二匹の神使な妖獣からの溺愛が止まない

政庁からも門からも出ると、さっきまでの赤い世界とは一変、普通の景色に戻った。



「で、どこ!?」

「な、なにが…」

「稲穂を買い付けた店。どこなの!」



なんでこんな怒ってるの~…?



俺の尾が1本なくなっただけだよ~…。



俺は恐る恐るさっきの店を案内する。



さっきの店は、もう店じまいにすると言っていたにも関わらずまだ空いていた。



「ちょっとあんた!」



惺音ちゃんが、店の店主を怒鳴りつけた。



そして、稲穂を差し出す。



「これを鸞の尾と交換したって本当!?」

「へ、へえ…」

「あり得ない。稲穂3本なら1合にも満たない。売り物ってのも嘘でしょ。稲穂だけで売るわけがない。

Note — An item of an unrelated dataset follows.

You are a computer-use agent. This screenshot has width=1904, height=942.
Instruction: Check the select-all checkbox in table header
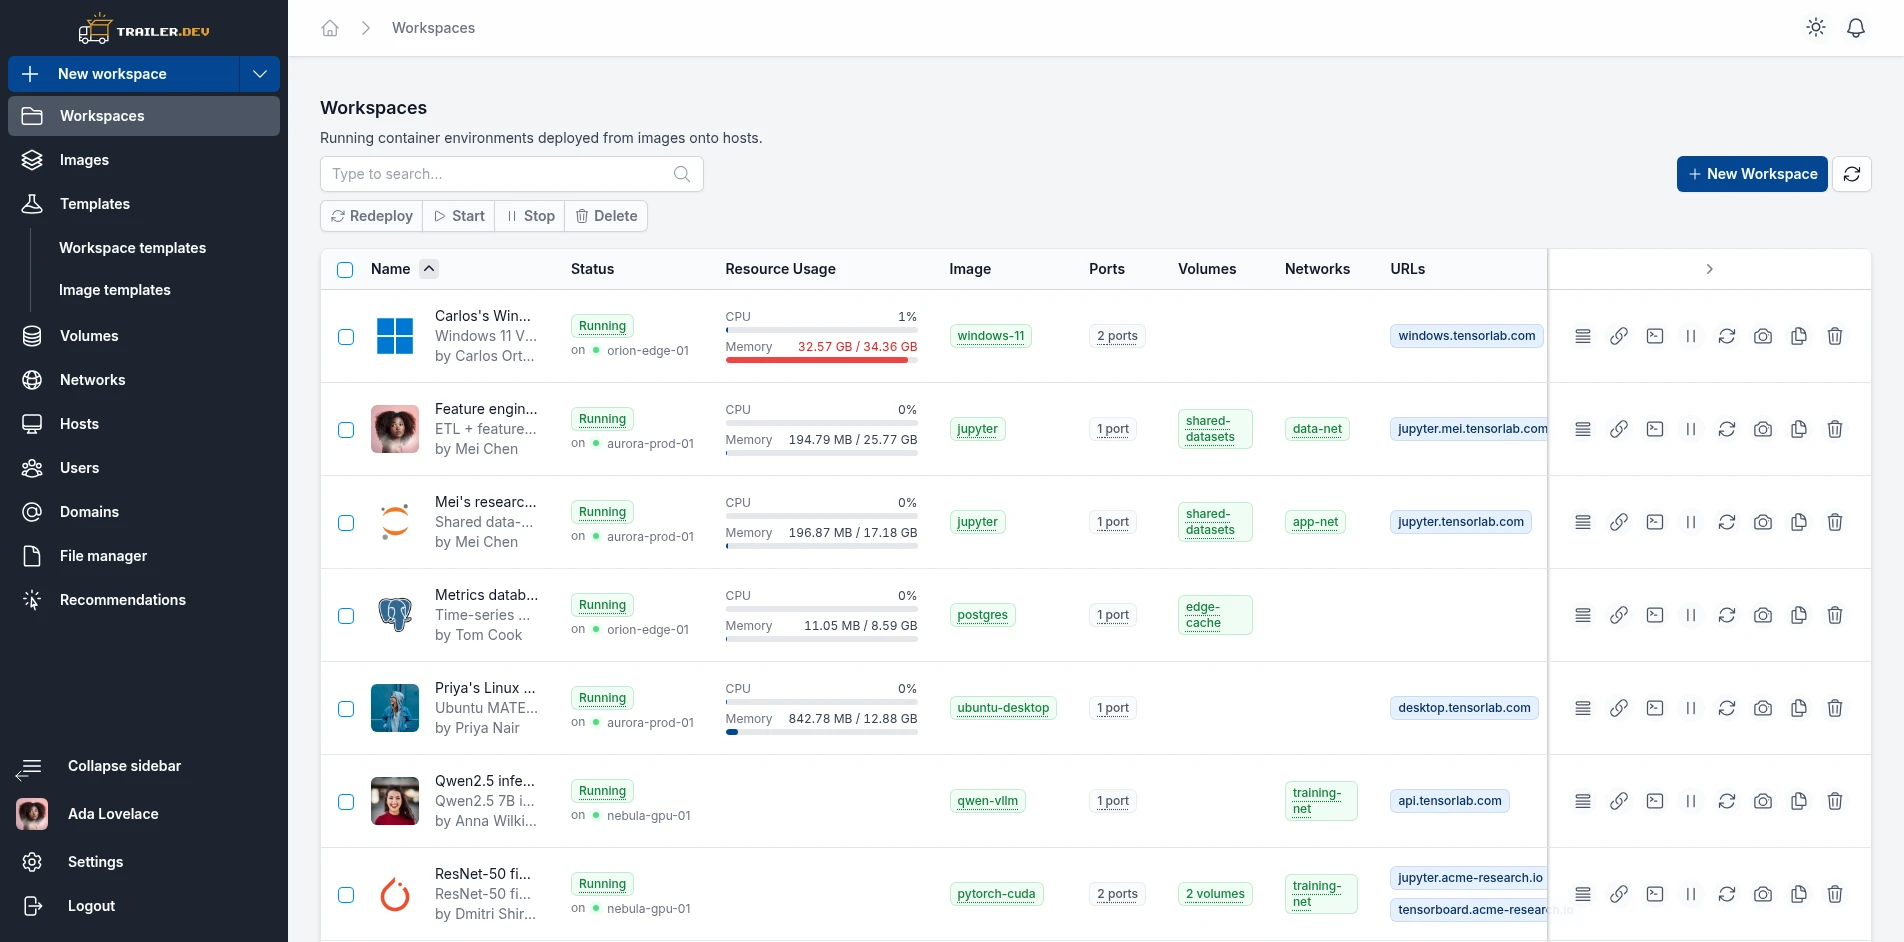pyautogui.click(x=345, y=270)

あとで屋敷から干魚を運ばせるからそれで手打ちにしなさい」



あまりの惺音ちゃんの剣幕に、店主はタジタジになった。



それでも譲らない店主に、惺音ちゃんはブチ切れ…。



手から炎を出した。



九尾狐の狐火…。




「私は稲荷神の子の九尾狐。本気になったらあんたなんて消し炭に出来るの。してほしい? 焼き蛙に」

「ひ、ひぃっ…」



店主は惺音ちゃんのあまりの怖さに慌てて土下座した。



それから奥から俺の尾を取って来る。



そしてそれを差し出しながら額を土間にこすりつけた。



「なにとぞお許しを…」

「分かればいいの」



惺音ちゃんはにっこり笑ってそれを取って俺に渡した。



「はい」

「惺音ちゃん…」

「青蘭の大事なものでしょ?」



俺は惺音ちゃんの顔をまじまじと見る。



惺音ちゃんってこんなに可愛かったっけ…。



俺のために本気で怒って、俺のことを仲間だと言って…。